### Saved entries
__________________________________________________

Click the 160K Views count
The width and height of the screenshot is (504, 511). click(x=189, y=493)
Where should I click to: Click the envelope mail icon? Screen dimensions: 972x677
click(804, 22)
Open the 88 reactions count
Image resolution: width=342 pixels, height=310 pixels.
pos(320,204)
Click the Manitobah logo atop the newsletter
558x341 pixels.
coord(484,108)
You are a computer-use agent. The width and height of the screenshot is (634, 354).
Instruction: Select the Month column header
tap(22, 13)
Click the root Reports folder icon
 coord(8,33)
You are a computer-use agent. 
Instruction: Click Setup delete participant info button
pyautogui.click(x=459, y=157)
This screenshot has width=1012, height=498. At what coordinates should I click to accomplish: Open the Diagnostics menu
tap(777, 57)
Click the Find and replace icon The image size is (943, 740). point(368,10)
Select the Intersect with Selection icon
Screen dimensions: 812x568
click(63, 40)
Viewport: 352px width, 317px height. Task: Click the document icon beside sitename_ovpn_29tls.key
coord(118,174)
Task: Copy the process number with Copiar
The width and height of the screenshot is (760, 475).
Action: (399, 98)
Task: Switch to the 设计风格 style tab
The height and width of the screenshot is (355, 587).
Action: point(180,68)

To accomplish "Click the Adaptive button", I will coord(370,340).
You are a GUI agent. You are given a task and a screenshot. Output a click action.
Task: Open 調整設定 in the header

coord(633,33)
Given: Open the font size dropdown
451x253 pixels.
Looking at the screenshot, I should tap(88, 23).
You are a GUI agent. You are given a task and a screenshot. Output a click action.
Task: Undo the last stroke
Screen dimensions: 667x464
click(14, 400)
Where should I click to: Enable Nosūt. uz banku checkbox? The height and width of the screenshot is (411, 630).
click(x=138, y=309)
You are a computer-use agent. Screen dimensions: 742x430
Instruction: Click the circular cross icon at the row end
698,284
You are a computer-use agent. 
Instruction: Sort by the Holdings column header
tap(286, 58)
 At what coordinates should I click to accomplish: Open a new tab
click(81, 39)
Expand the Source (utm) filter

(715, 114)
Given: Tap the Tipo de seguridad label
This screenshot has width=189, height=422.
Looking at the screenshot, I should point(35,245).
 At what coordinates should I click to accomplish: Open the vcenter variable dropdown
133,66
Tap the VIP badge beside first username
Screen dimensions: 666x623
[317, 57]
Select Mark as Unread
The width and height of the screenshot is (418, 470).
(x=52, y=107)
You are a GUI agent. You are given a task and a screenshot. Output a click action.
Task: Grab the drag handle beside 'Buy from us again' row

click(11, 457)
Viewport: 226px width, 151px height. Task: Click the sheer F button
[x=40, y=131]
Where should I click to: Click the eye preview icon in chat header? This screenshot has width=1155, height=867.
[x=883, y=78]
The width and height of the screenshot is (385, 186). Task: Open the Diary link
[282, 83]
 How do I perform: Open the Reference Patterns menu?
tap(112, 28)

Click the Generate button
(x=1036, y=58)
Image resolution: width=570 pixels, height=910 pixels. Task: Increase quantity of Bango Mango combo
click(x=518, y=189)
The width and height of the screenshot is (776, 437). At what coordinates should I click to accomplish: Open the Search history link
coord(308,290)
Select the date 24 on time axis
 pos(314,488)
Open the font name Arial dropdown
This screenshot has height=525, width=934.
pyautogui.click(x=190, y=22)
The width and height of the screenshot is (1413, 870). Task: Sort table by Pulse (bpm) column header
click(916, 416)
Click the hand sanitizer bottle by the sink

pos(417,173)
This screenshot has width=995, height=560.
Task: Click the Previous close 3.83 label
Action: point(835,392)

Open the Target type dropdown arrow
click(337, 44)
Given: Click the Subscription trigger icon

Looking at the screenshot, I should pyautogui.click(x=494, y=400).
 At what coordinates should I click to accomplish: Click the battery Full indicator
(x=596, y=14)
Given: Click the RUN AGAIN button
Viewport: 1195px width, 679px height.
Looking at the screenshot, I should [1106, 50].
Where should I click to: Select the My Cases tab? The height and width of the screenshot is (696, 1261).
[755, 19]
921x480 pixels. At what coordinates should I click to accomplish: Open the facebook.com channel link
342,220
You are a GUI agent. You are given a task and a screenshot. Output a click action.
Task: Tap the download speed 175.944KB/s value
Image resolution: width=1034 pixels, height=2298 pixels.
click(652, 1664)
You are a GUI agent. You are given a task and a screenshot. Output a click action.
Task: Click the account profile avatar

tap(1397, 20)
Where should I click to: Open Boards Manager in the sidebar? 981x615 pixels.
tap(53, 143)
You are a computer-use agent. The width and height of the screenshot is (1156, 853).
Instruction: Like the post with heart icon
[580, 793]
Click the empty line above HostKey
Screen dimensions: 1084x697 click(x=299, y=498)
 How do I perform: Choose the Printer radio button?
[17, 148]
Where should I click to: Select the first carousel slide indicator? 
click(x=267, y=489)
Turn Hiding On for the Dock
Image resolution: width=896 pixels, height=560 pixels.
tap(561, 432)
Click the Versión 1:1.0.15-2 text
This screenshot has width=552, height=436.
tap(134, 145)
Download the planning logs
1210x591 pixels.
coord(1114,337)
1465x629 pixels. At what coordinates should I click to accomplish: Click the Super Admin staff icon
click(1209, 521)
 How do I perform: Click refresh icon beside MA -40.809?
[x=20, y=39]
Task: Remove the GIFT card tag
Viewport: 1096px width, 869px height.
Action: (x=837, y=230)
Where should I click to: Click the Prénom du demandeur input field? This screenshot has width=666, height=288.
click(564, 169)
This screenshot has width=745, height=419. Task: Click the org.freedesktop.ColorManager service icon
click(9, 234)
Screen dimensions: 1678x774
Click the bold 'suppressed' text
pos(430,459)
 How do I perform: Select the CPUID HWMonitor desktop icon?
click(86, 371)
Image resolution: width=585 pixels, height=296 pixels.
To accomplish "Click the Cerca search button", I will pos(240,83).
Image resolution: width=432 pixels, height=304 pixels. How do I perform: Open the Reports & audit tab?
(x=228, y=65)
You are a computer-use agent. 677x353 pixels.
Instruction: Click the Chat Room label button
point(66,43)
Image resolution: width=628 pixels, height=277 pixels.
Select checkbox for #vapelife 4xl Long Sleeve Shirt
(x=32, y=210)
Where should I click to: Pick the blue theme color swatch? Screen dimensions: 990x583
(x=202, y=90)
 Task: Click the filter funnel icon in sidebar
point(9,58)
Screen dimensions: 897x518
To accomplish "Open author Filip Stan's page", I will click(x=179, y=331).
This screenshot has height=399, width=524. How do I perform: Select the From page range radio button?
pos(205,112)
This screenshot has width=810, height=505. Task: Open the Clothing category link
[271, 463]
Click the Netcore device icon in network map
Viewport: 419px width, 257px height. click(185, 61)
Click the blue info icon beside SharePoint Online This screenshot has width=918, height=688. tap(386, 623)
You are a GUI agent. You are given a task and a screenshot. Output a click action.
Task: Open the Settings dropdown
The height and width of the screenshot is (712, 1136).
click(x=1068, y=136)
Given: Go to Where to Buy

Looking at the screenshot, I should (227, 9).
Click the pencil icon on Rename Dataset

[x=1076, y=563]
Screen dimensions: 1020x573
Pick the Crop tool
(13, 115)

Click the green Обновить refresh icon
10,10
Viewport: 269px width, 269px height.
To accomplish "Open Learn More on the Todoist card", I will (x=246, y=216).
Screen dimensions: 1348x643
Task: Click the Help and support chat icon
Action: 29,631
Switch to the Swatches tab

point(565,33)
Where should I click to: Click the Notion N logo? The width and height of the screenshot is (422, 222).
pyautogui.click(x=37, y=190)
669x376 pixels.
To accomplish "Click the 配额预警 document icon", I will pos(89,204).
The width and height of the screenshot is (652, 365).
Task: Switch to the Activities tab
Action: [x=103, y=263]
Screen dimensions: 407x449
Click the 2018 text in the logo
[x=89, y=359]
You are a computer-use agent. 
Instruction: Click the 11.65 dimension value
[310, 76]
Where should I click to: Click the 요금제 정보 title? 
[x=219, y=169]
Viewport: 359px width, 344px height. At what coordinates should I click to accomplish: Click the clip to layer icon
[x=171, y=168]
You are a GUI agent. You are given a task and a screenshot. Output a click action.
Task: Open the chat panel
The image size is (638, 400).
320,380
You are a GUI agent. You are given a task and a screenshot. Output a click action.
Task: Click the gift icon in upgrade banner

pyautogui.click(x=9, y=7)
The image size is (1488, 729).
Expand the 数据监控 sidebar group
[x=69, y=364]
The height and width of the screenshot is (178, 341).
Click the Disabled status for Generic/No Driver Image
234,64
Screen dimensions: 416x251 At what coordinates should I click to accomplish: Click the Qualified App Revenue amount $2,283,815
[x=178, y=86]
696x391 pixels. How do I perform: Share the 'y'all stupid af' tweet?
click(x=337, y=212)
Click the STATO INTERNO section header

__________________________________________________

### ASSIGNED TASK
On how many lines of the data does "computer" appear? Give only that number.

### ANSWER BELOW
7